These rare Nike shoes by Michael Jordan are not selling “only” for $ 18,000

This year, a number of rare and gaming-worn Michael Jordan memorabilia have sold for thousands – if not millions – of dollars. In October, a pair of Nike Air Ships worn by Jordan in his first NBA season set the new record for the most expensive pair of sneakers to ever auction with a selling price of $ 1.5 million. Right before their sale, a pair of Jordan Brand underwear worn by His Airness himself sold for $ 3,341, even with (or because of) “certain use.”

Fans – or at least fans with cash – are willing to pay any price to get as close to Jordan as possible. Next on the market is a pair of Upper Deck Jordan 15 sneakers signed by Jordan and numbered 23 out of 23 editions. At $ 18,000, the rare shoe is a steal compared to other Jordan signature sneakers.

A good bet for Bulls fans – The description of the Upper Deck Jordan 15 pair promises that they will become “the centerpiece of your Chicago Bulls fan cave” with their black upper and bold red accents near the eyelets, collar and sole. Details like Jordan’s signature, written in silver ink on the side of the left shoe, only add to the appeal.

Still, perhaps the best detail about the shoes is its ’23/23′ branding, signaling the pair’s rarity and also aligning with Jordan’s signature jersey number. An individually numbered tamper-evident hologram, along with an official license from sportswear retailer Fanatics, confirms the sneakers are the real deal.

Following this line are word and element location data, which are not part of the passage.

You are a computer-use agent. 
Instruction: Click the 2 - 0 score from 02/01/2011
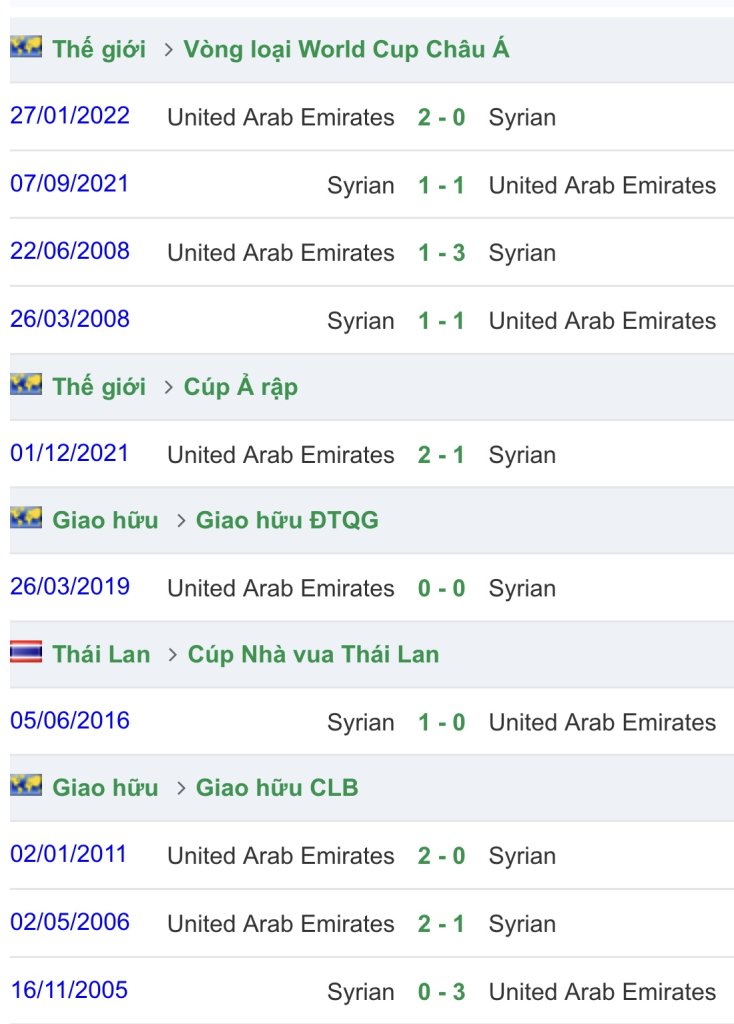tap(441, 856)
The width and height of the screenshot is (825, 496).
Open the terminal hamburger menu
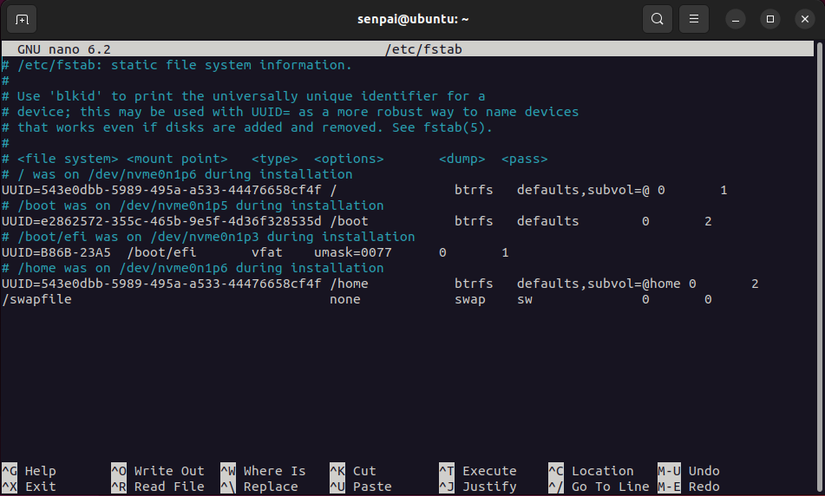coord(694,19)
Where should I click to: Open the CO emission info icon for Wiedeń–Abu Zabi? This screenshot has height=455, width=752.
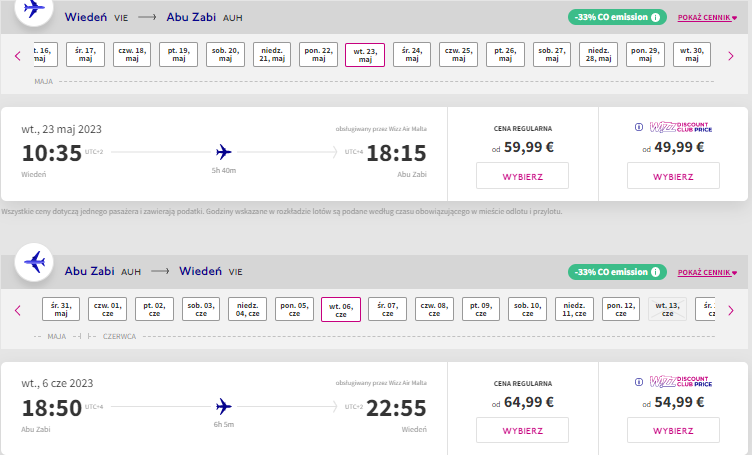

Think of it as an investment – For $ 18,000, you’ll receive the rare sneakers alongside their limited-edition box, which comes in a similar black and red palette, albeit in more used condition. And in a real bargain, the Upper Deck Jordan 15 come with free shipping, which can save you around $ 20 considering how carefully the pair will be wrapped.

Those who have the will (and the means) to purchase the signed Upper Deck Jordan 15 sneakers can do so on the Fanatics website. Years later, they can probably resell the pair as well, quite possibly for more than the shoes are currently selling for. Time only seems to inflate the value of Jordanian memories, so the later the better.